The permissions that are required to use the Search Endpoints field are available to the Administrator reserved role, Interact Power User role, and Interact Basic User role.

The Search Endpoints field requires Interact 2.13 or later and Reporting 1.9 or later.

The Search Endpoints field provides two levels of information:

  • Basic information: This includes the results of the following sensors: Computer Name, Tanium Client IP Address, OS Platform, Last Logged in User, and Online status (online Online or offline Offline).

  • Detailed information: You can open a page that shows a single endpoint view with comprehensive details from dozens of sensors. In addition to the basic information, the detailed information include data about the endpoint operating system, hardware, primary user, Tanium Client version, processors, installed applications, logical disks, network adapters, and physical disks. If the endpoint is online, you can deploy an action to it from the endpoint view page.

You can also access this information through the Question Results page. See View details for a single endpoint.

  1. Go to the Tanium Home page and click Search Endpoints.
  2. Display basic information about an endpoint by typing its computer name, Tanium Client IP address, or last logged-in user name without pressing Enter.

    Type a partial string to see basic information about multiple endpoints. For example, if you type 10.20.21, a dropdown list shows information about all the endpoints with an IP address that contains those digits.Search Endpoints

  3. Click the Computer Name to open the Endpoint Details page, which contains detailed information and provides additional options for exploring or managing the endpoint.

    For information about using the Endpoint Details page, see Tanium Reporting User Guide: Viewing and managing a single endpoint.

View question history

Use the Question History page to manually reissue questions or view a chronology of issued questions, as well as their syntax and other details (such as issuer and expiration time stamp).
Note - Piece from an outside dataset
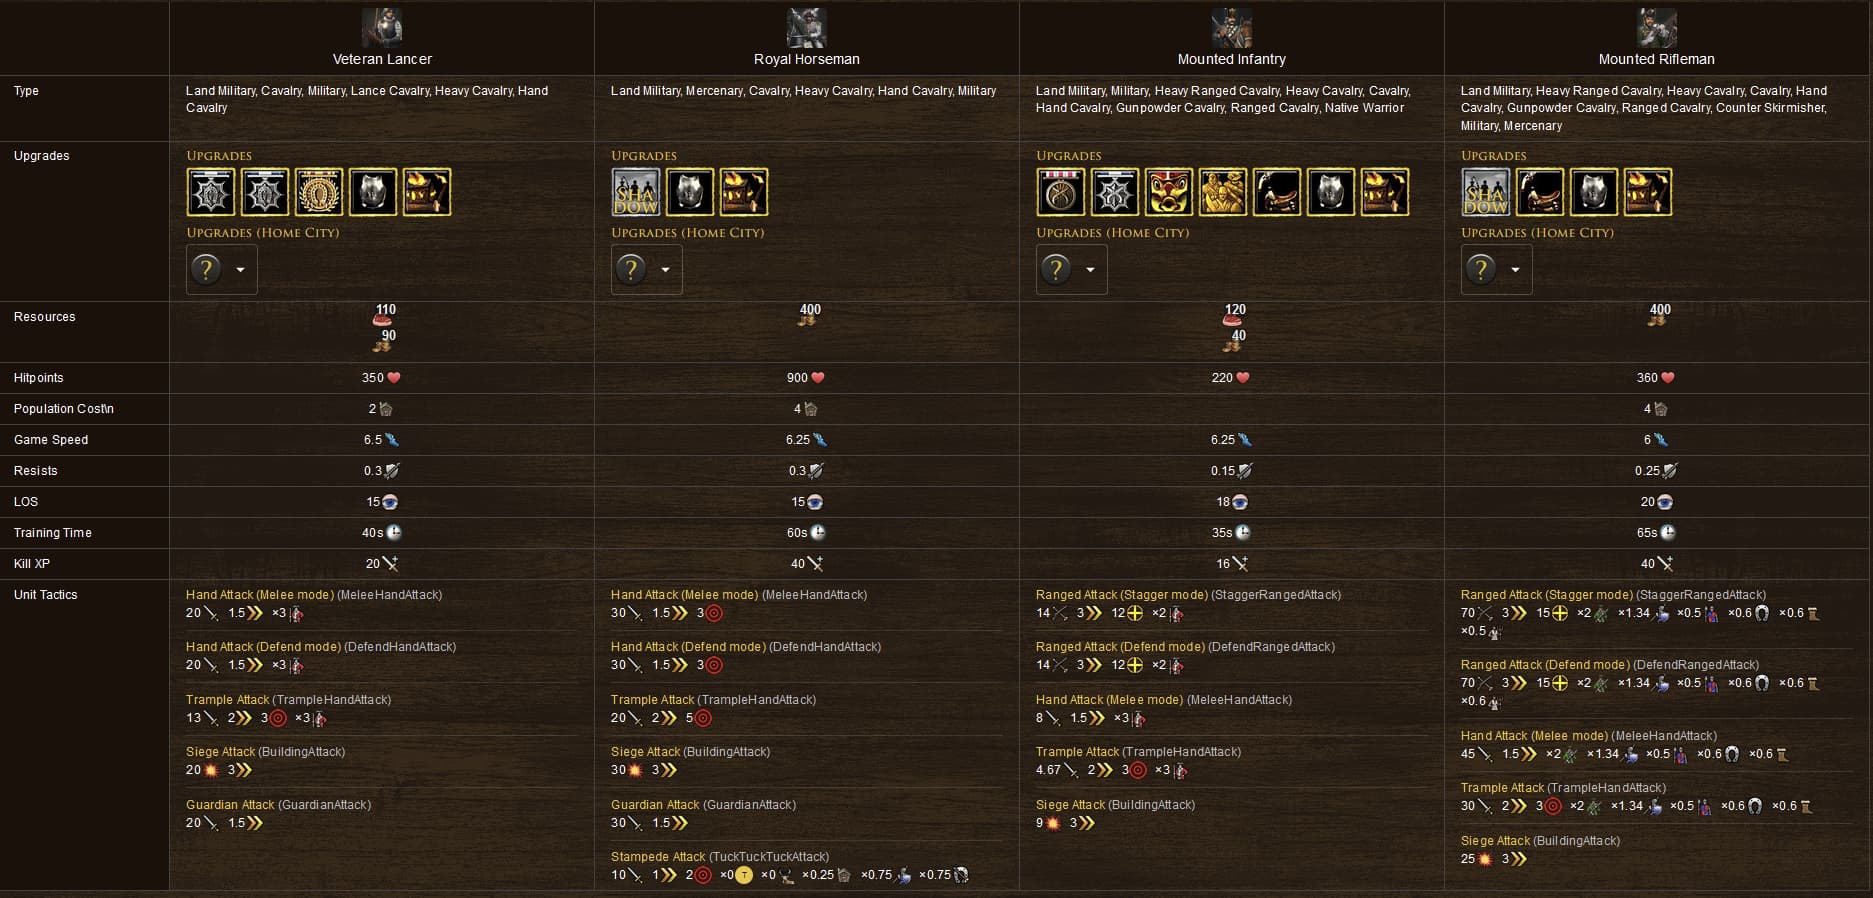Open Veteran Lancer Home City upgrades dropdown
The width and height of the screenshot is (1873, 898).
222,269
By default, the Question History page shows questions that were issued in the past 24 hours. You can change the date range to show more entries, or apply filters to limit the entries that appear.

By default, question Expiration date-times are based on the Local Time of the system that you use to access the Tanium Console, but you can switch to Coordinated Universal Time (UTC).

Users require a role with the Question History read permission to see the Question History page. For the permissions that are required to load questions from the page, see Question history.

Reissue a question

To reissue a question, select the question in the grid and click Load. The Tanium Console displays the results in the Question Results page.

Export question history

Export information from the Question History grid as a CSV file to view the information in an application that supports that format. If you have the Administrator reserved role, you can also export the information as a JSON file.

  1. From the Main menu, go to Administration > Content > Question History.
  2. Select rows in the grid to export information only for specific questions. If you want to export information for all questions, skip this step.
  3. Click Export Export.
  4. (Optional) Edit the default export File Name.

    The file suffix (.csv or .json) changes automatically based on the Format selection.

  5. Select an Export Data option: export information for all All questions in the grid or just for the Selected questions.
  6. Select the file Format: CSV (default) or JSON (Administrator reserved role only).
  7. Click Export.

    Tanium CloudThe Tanium Server exports the file to the downloads folder on the system that you used to access the Tanium Console.

Copy question history details

Copy question history details to your clipboard to paste them into a message, text file, or spreadsheet. Each row in the grid is a comma-separated value string.

  1. From the Main menu, go to Administration > Content > Question History.
  2. Perform one of the following steps:
    • Copy row information: Select one or more rows and click Copy Copy.
    • Copy cell information: Hover over the cell, click Options Options, and click Copy Copy.